Task objective
The following data has a line with "Image resolution: width=1200" and a line with "Task: Click the home icon beside plex". Write out exactly those lines and all the lines between them.
*** Begin section ***
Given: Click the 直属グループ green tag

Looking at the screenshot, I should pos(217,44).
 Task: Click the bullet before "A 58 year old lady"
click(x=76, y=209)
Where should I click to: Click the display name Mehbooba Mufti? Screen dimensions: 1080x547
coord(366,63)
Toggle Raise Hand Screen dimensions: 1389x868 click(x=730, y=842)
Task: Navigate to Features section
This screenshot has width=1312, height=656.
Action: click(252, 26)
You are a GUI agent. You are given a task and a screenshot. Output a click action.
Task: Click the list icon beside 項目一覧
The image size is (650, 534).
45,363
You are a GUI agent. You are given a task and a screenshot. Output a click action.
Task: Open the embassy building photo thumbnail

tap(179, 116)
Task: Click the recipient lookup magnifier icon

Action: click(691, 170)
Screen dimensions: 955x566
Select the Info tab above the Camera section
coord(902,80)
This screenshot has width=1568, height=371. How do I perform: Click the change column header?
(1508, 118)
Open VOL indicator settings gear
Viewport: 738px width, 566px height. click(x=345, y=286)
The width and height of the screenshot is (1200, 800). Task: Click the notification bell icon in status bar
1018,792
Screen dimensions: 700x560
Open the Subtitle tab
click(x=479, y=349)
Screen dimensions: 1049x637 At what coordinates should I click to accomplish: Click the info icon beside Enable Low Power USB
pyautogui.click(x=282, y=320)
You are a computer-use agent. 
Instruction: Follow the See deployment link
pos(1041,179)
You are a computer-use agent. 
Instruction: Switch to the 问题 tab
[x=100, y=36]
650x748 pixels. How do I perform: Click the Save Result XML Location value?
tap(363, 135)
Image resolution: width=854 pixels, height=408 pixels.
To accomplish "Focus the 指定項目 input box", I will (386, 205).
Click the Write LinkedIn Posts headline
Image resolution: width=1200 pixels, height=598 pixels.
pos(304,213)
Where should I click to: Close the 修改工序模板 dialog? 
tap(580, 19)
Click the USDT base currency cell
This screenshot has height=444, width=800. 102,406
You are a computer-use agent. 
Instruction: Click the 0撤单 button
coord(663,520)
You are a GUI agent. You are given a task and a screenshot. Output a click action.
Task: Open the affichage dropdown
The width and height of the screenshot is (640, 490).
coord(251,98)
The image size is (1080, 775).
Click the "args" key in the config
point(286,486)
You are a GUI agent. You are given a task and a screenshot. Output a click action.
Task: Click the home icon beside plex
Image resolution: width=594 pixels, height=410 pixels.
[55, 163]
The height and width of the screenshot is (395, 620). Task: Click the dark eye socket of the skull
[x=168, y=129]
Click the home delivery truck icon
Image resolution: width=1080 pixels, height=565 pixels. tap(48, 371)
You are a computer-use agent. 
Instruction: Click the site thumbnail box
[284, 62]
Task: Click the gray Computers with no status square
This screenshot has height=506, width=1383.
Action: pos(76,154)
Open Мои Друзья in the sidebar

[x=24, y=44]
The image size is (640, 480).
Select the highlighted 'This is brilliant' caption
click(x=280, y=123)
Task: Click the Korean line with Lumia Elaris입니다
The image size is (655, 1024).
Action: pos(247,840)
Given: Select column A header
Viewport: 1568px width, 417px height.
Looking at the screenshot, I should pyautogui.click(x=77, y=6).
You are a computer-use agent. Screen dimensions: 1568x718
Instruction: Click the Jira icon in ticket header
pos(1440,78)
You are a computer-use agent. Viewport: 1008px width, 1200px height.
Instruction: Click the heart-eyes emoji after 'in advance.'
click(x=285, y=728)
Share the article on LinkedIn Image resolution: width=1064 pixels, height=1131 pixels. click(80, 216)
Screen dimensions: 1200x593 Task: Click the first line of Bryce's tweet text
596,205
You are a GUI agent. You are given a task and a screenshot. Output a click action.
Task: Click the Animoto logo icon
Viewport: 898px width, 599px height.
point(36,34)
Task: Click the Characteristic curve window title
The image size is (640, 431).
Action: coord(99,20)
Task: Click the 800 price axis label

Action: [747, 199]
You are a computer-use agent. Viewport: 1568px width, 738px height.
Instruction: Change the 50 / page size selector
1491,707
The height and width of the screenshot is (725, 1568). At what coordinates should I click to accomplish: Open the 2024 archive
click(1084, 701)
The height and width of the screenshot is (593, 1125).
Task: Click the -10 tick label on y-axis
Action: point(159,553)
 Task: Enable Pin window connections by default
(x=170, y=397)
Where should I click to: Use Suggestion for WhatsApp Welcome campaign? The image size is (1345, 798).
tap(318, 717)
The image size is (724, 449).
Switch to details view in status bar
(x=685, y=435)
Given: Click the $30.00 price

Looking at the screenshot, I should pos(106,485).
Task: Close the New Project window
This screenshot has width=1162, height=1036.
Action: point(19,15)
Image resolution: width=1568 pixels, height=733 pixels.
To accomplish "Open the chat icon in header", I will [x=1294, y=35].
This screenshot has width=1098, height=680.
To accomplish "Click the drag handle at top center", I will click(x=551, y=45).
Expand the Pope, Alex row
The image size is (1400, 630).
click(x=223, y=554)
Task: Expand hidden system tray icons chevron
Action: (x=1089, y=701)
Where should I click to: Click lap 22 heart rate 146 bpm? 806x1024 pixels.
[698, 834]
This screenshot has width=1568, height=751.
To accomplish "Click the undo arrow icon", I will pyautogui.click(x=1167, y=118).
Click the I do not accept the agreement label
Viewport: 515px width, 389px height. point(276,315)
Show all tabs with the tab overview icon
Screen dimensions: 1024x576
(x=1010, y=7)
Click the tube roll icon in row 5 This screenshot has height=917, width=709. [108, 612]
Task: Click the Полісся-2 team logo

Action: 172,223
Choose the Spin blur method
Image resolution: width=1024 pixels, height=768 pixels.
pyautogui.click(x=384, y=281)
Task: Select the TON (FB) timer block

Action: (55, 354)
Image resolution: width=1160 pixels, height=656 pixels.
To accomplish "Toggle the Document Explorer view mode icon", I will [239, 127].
*** End section ***
Exercise result
Image resolution: width=1200 pixels, height=598 pixels.
pos(304,213)
Where should I click to: Close the 修改工序模板 dialog? 
tap(580, 19)
Click the USDT base currency cell
This screenshot has height=444, width=800. 102,406
You are a computer-use agent. 
Instruction: Click the 0撤单 button
coord(663,520)
You are a GUI agent. You are given a task and a screenshot. Output a click action.
Task: Open the affichage dropdown
The width and height of the screenshot is (640, 490).
coord(251,98)
The image size is (1080, 775).
Click the "args" key in the config
point(286,486)
You are a GUI agent. You are given a task and a screenshot. Output a click action.
Task: Click the home icon beside plex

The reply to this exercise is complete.